How many voltage divider calculator websites does someone need? The one i gave them has a calculator, an identical example to yours and explains it all in detail so, whats the point in repeating all the things already mentioned?

So, 1k amd 2k would work also?

FYI. You know you can also input starting voltage, desired voltage output, and then input a value for either R1 or R2 and then hit Calculate. It will calculate the value for the second resistor instead of doing numerous trial and error inputting R1,R2 trying to get the desired output.

3.333, i take it thats close enough

Are there any downsides to doing it like this? To using a Voltage Divider, say istrad of measuring the mW voltage if my sensor outputs 20 - 200mW

I only briefly looked at that sensor online and it looked like you could choose from multiple output selections and they had one that output a variable voltage and another that used variable current…

Seeing how you didnt provide the link for the one you purchased, everyone was assuming you atleast knew how your sensor operated and you were asking about voltage… This is why its so important to provide actual details/facts instead of typing a subjective story explaining the problem.

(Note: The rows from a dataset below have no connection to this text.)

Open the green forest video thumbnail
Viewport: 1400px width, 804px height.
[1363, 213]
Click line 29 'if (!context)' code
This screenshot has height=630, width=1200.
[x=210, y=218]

If you leave holes all over in your information then people are going to fill them with facts that may or may not be accurate and the answers to your question will reflect the quality of data you provided.

No I purchased the 0-5 v version. Nothing is incorrect with the information provided

This one I saw for example, it will do either variable voltage or variable current. Now, whether you set them up the same way or different based on which output you want, im not sure. Thats the type of information that should come in your product manual or its listed where you bought it from. Idk if yours is only voltage or can do voltage and current but, thats a detail hopefully you know already.